The modification mechanism of lanthanum on alumina inclusions in a nonoriented electrical steel at 1600 °C is investigated using laboratory experiments. Inclusions are analyzed using an automatic scanning electron microscope equipped with energy‐dispersive spectrum at 1, 5, 10, and 30 min after lanthanum treatment. The contents of total oxygen (TO), total sulfur (TS), and total lanthanum (TLa) in steel are analyzed. Results show that Al2O3 inclusions are modified by lanthanum in two ways. One is that the dissolved lanthanum directly reduces the aluminum in Al2O3 inclusions and forms LaAl11O18 or LaAlO3 ones. The other is that a new La2O2S or LaS x shell is preferentially generated at the outside of Al2O3 and forms multiphase inclusions. With time increasing, the La2O2S or LaS x shell gradually reacts with the Al2O3 core and generates stable lanthanum‐containing inclusions.

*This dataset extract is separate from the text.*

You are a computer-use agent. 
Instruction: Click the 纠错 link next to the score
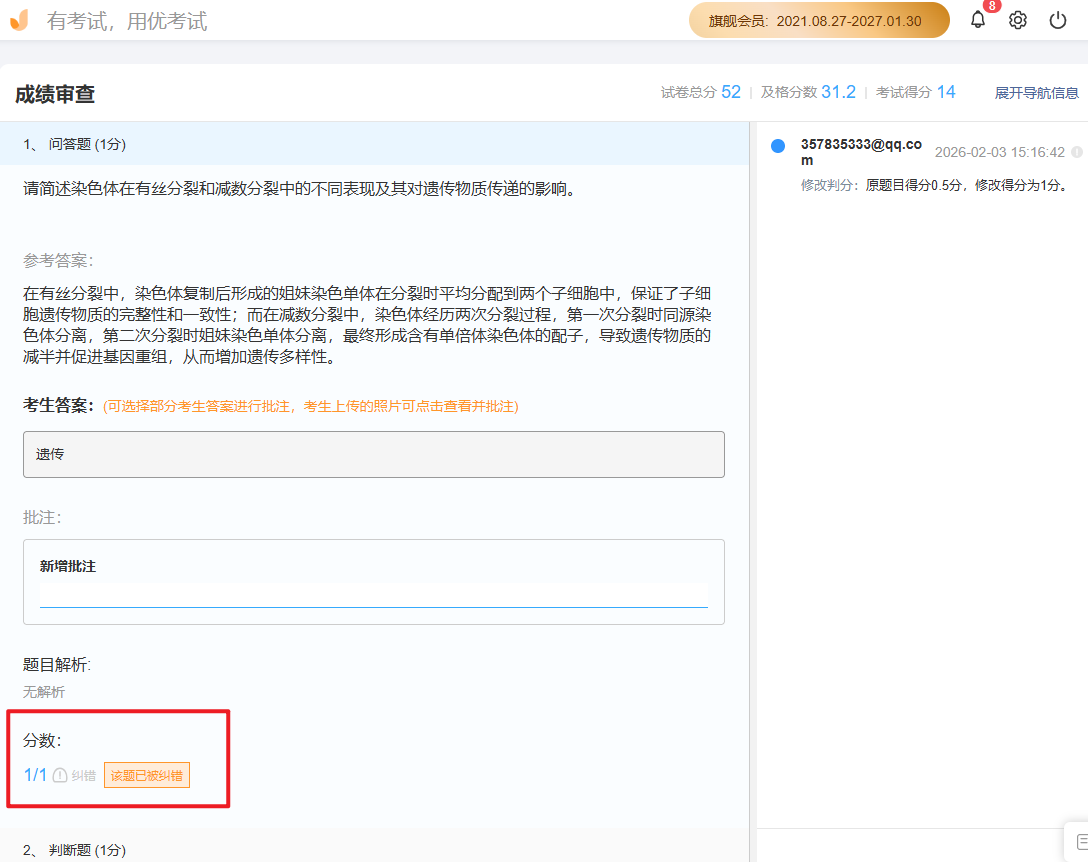[x=84, y=775]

At the initial stage of lanthanum treatment, many transient inclusions including LaS x , La2O2S, and La–P(–As) are formed due to the high concentration of lanthanum, while gradually redissolving with time increasing. With the increase in TLa content in steel, the formation sequence of stable inclusions is Al2O3 → LaAl11O18 → LaAlO3 → La2O2S → LaS x , which is consistent with thermodynamic analysis.